== SUPPLIED DATA ==
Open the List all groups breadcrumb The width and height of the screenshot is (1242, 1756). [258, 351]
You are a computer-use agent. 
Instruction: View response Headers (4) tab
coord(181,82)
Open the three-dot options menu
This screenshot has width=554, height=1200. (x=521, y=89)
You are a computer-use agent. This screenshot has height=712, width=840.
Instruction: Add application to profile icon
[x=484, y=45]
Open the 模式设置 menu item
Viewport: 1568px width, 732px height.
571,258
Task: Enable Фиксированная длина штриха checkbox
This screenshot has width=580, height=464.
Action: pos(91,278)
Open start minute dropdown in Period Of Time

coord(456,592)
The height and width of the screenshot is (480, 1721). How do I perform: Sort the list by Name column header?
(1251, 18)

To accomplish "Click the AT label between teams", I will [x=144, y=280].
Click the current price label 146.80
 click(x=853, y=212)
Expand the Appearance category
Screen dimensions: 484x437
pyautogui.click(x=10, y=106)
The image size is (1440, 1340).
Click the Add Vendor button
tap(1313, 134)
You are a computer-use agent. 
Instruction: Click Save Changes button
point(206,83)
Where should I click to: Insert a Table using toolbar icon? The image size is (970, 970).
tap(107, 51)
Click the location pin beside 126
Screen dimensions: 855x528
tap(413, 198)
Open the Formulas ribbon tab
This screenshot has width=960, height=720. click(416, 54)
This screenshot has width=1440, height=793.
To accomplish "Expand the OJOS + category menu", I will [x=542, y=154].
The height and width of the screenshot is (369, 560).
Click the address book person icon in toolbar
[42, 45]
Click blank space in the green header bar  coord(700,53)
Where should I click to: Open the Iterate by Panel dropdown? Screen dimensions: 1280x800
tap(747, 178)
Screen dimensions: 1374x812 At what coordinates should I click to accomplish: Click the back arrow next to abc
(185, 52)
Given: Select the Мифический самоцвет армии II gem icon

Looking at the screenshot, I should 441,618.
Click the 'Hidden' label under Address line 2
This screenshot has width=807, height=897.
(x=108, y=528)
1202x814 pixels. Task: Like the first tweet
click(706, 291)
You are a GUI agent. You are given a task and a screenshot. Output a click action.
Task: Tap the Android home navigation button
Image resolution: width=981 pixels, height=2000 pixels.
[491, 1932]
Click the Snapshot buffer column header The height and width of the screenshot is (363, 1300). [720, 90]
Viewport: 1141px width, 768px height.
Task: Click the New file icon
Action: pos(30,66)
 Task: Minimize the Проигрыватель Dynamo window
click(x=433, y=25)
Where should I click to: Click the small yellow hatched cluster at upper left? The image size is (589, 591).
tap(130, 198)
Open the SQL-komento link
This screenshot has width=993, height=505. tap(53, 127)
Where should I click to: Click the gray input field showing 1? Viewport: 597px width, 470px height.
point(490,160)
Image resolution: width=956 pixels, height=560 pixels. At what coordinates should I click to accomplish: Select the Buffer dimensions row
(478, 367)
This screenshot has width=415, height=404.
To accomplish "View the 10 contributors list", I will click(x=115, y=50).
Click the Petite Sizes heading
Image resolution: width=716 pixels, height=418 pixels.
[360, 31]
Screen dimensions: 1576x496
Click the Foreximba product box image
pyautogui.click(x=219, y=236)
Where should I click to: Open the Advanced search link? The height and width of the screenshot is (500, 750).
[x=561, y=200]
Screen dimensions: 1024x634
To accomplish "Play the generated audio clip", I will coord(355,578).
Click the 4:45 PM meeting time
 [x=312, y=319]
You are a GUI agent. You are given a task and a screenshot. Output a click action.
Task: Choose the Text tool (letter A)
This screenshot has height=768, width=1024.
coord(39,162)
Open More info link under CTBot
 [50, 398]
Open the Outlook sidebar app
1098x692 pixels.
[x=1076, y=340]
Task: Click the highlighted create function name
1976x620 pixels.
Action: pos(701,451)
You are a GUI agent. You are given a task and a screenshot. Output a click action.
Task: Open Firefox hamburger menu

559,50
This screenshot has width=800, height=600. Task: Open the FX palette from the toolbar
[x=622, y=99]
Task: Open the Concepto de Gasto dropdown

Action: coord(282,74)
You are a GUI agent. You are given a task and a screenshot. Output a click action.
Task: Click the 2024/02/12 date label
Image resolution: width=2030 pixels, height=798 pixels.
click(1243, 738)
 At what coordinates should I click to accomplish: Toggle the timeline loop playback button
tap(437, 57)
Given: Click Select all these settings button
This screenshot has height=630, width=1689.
===
ASSIGNED TASK
Read through the entries above, and wherever a line holds the string "will", copy it.

SOLUTION TO THIS TASK
To accomplish "Click the AT label between teams", I will [x=144, y=280].
To accomplish "Expand the OJOS + category menu", I will [x=542, y=154].
To accomplish "View the 10 contributors list", I will click(x=115, y=50).
To accomplish "Play the generated audio clip", I will coord(355,578).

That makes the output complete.